So the most absurd editorial appointment in the Daily Telegraph’s history ended with a whimper when Jason Seiken was quietly relieved of his responsibilities last week.
The man appointed as chief content officer and editor-in-chief in September 2013 stepped down – to use the management euphemism for an enforced exit – after a long period of playing no role in the running of the Telegraph titles.
It is sobering to reflect that Seiken’s appointment resulted in the firing three months after his arrival of the widely respected editor, Tony Gallagher.
Seiken was hired for his digital skills, which he had in abundance. But his lack of knowledge of British newspapers and his clumsy interventions into Gallagher’s domain proved counter-productive.
It was ironic that not too long after Gallagher’s departure Seiken was removed altogether from his daily editorial role, which then passed to Chris Evans.
Seiken spent months inhabiting an office on the management floor and was supposedly tasked with dreaming up ways of transforming Telegraph Media Group into a digital business.
His departure comes at an acutely difficult period for TMG and its chief executive, Murdoch MacLennan. The group was already in a state of turmoil following the high-profile resignation in February of Peter Oborne, the former chief political commentator.
He wrote a lengthy and detailed article accusing TMG of censoring articles on HSBC to avoid losing the bank’s advertising. It was widely reported and put the Telegraph on the back foot.
Many readers decided that they could no longer put their trust in the paper and turned away, adding to the problem of the Telegraph’s fast-falling circulation.
Then, to add to the misery, the Telegraph also lost its star sports writer, Henry Winter, last week. Hugely popular with the paper’s readers, he decided to leave after 20 years to accept a lucrative offer from the Times.

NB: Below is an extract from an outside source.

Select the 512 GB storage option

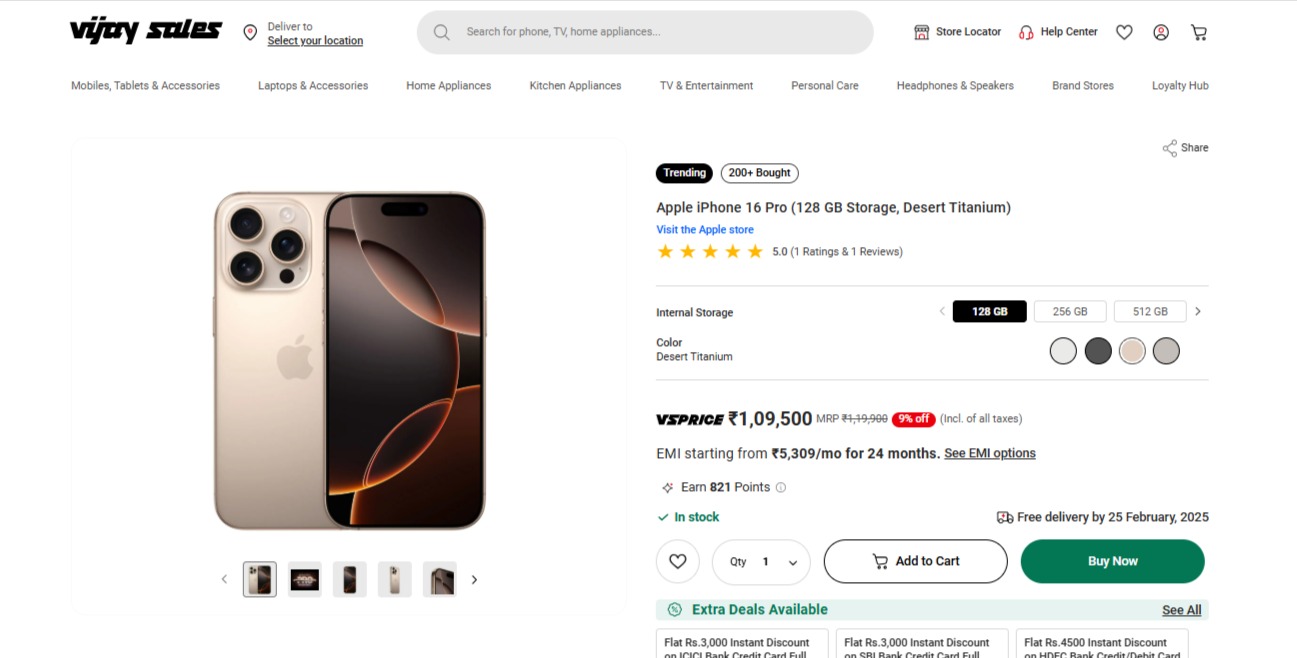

It is not all gloom. Evans’s news sense and his pugnacious general election support for the Conservative party has got the Telegraph talked about for the right reasons in recent weeks. But the long-term prospects for the paper look anything but bright and the reverses must put a question mark over MacLennan’s own future after 11 years in the job.

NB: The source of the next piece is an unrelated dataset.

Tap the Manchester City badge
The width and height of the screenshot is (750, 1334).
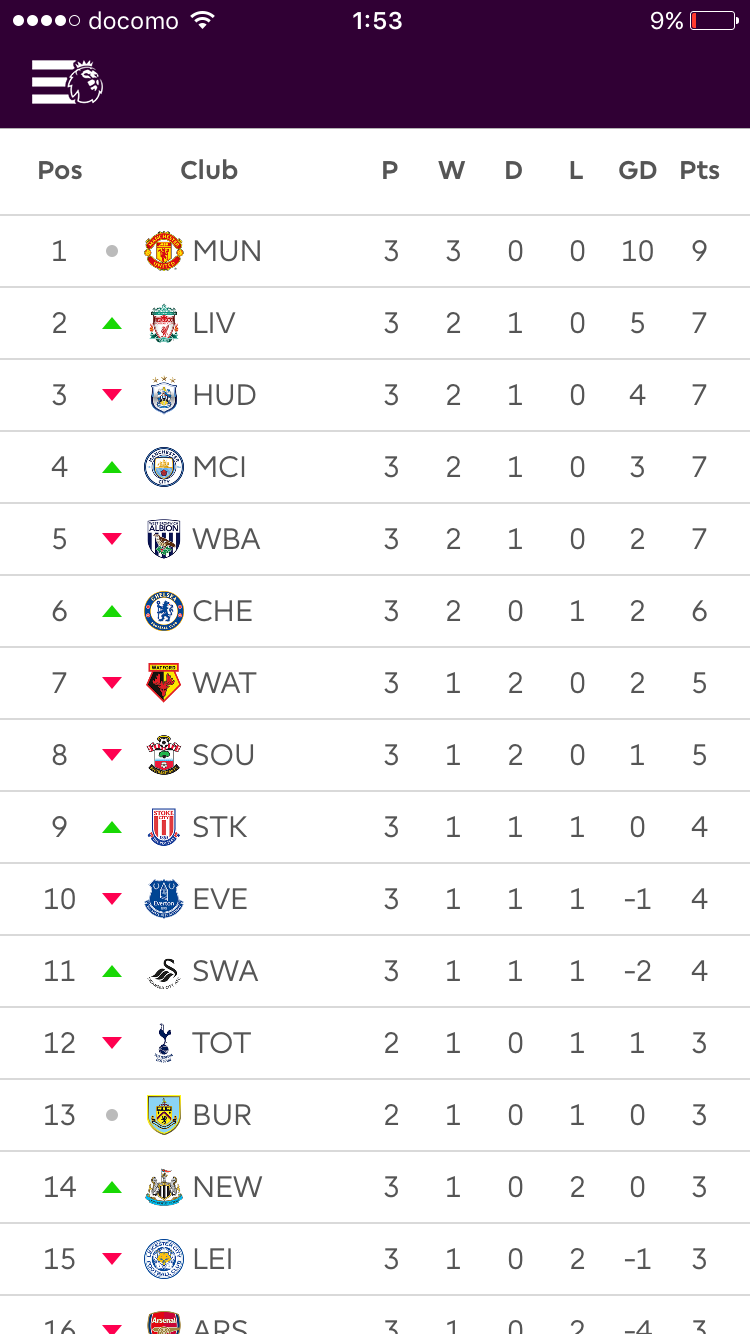164,467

He was hired by TMG’s ultimate owners, the Barclay brothers, Sir David and Sir Frederick, who acquired the group for £665m following the Conrad Black debacle.
MacLennan, who is steeped in the world of ink and newsprint, has shown no real understanding of how to take the papers forward into a digital future. He had hoped that Seiken would be the man to do that job for him, but it was not to be.
The key to the necessary technological transformation of traditional newspapers demands an intimate knowledge of both print and online. It has to be organic and it requires subtlety. Journalists and technologists have to work hand in hand.
Seiken proved unable to communicate his vision to the staff. His so-called “town hall” addresses tended to leave them puzzled even though some journalists, especially the younger ones, did grasp that he might just have a point about the need for structural change in both news-gathering and news transmission.
The majority were not, however, impressed with the parachuting in of someone billed as a “digital guru” with only the slightest of newspaper experience and no knowledge of the nature of British journalism. His appointment was bound to be a risky undertaking, and MacLennan must take the heat for that.
He had, after all, made similar mistakes before. He employed one chief information officer who outsourced tech development only for the replacement to bring it back in house. In truth, TMG, once in the digital vanguard, has been floundering for years without a coherent online strategy.
MacLennan has concentrated instead on running an ever tighter ship. There have been regular staff culls, with older, higher-paid members of staff sacrificed in favour of young digital natives.
Although that has helped to keep TMG commercially successful, returning £50m-plus profits for three successive years, it has not solved the main problem of a paper that has lost its mojo and just doesn’t know how to get it back.